Scientific classification
- Kingdom: Animalia
- Phylum: Chordata
- Class: Aves
- Order: Passeriformes
- Family: Furnariidae
- Genus: Limnornis Gould, 1839
- Species: L. curvirostris
- Binomial name: Limnornis curvirostris Gould, 1839

= Curve-billed reedhaunter =

- Genus: Limnornis
- Species: curvirostris
- Authority: Gould, 1839
- Conservation status: LC
- Parent authority: Gould, 1839

Species of bird

The curve-billed reedhaunter (Limnornis curvirostris) is a species of bird in the Furnariinae subfamily of the ovenbird family Furnariidae. It is found in Argentina, Brazil, and Uruguay.
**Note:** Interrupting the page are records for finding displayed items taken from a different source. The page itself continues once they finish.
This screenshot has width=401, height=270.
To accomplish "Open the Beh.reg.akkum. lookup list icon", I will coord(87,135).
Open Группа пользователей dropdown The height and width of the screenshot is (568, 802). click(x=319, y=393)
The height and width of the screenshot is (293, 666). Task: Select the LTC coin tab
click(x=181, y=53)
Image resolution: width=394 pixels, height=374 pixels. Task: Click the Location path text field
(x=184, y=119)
==Taxonomy and systematics==

The curve-billed reedhaunter and the superficially similar straight-billed reedhaunter (Limnoctites rectirostris) were long thought to be closely related; some authors merged Limnoctites into Limnornis. Genetic studies in the early 2000s refuted this approach by finding that the two species of genus Limnoctites were instead closely related to the spinetails of genus Cranioleuca. The curve-billed reedhaunter is instead most closely related to the wren-like rushbird (Phleocryptes melanops).
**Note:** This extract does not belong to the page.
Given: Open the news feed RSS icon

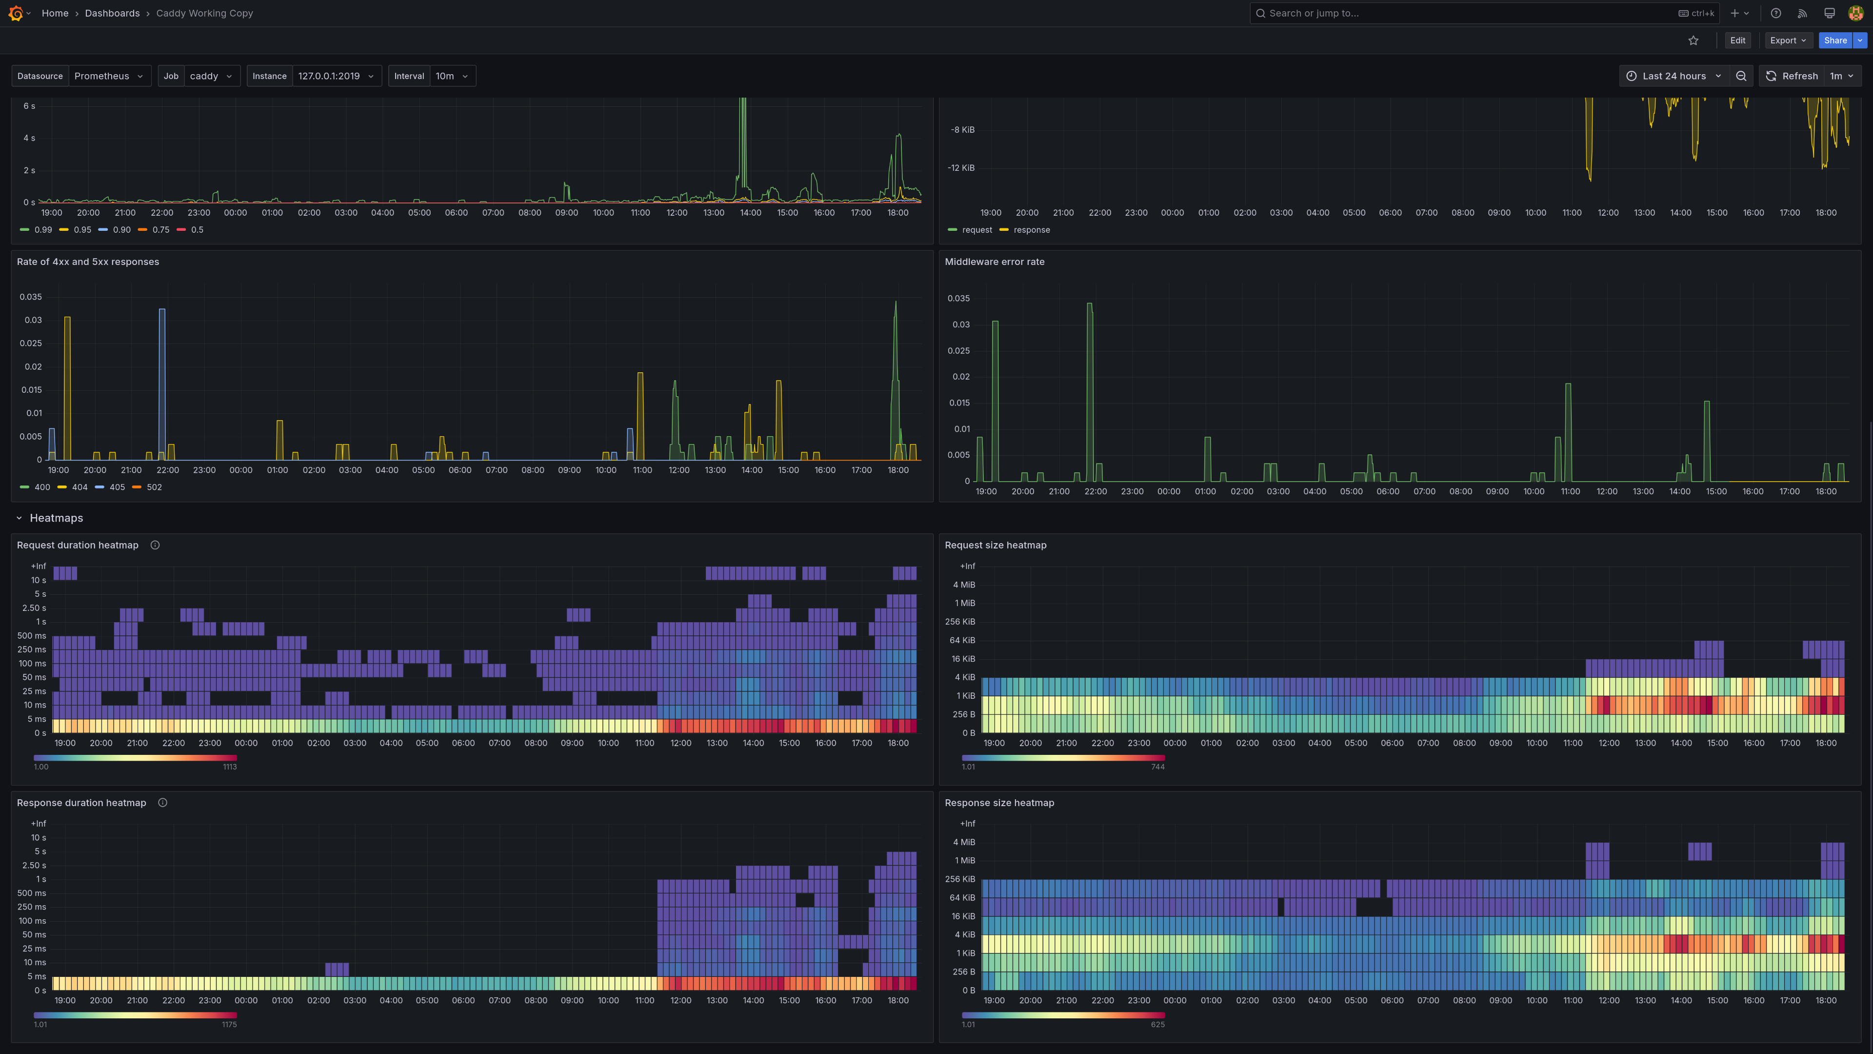Looking at the screenshot, I should coord(1802,13).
The curve-billed reedhaunter is the only member of its genus and has no subspecies.

==Description==

The curve-billed reedhaunter is 15 to 17 cm long and weighs 27 to 30 g. It is a small furnariid whose plumage closely resembles that of some Old World reed warblers of genus Acrocephalus. It has a long and quite decurved bill. The sexes' plumages are alike. Adults have a whitish supercilium, an ill-defined dark brown band behind the eye, lighter brown ear coverts with some thin whitish streaks, and a whitish malar area. Their crown, nape, back, rump, and uppertail coverts are rich brown; the brown is darkest on the crown and gradually becomes more rufescent to the uppertail coverts. Their wings and tail are rufescent brown. Their throat is whitish, their breast more buffy, their belly creamy buff, their flanks cinnamon-buff, and their undertail coverts a rich buff. Their iris is brown, their maxilla brown to blackish, their mandible a whitish and brownish mix, and their legs and feet grayish.
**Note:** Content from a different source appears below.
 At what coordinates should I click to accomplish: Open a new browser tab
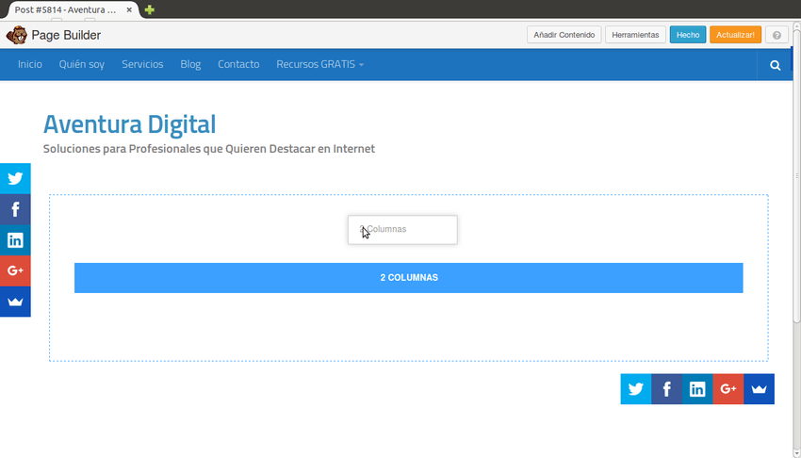tap(150, 9)
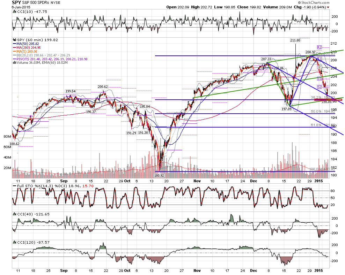
Task: Select the P pivot point marker
Action: click(320, 67)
==Distribution and habitat==

The curve-billed reedhaunter is found in the Brazilian state of Rio Grande do Sul, in southern Uruguay, and in eastern Argentina's Entre Ríos and Buenos Aires provinces. It primarily inhabits freshwater marshes and also occurs in brackish ones such as coastal lagoons. Their vegetation is often dominated by the sedge Scirpus giganteus and the grass Zizaniopsis bonarinsis. It is essentially coastal, with an elevation range from sea level to only about 100 m.

==Behavior==
===Movement===

The curve-billed reedhaunter is a year-round resident throughout its range.

===Feeding===

The curve-billed reedhaunter feeds on a variety of adult and larval arthropods that it gleans from marsh vegetation. It usually forages by itself.

===Breeding===

The curve-billed reedhaunter is assumed to breed during the austral spring and summer, and is thought to be monogamous. It constructs a ball-shaped nest of grass, leaves, and other fibers and lines it with softer plant material. The nest has a side entrance, usually with an overhanging "awning". It attaches the nest to reeds or atop vegetation. The clutch size is two eggs. The incubation period, time to fledging, and details of parental care are not known.

===Vocalization===

The curve-billed reedhaunter's song is a "fast series of harsh notes that ascend and then descend in pitch, fading towards [the] end". Its call is "a hollow 'took' ".

==Status==

The IUCN originally assessed the curve-billed reedhaunter as Near Threatened, but since 2004 has classed it as being of Least Concern. It has a limited range and an unknown population size that is believed to be stable. No immediate threats have been identified. It is thought to be uncommon. It occurs in several protected areas but its "[n]arrow habitat requirements appear to render it potentially vulnerable".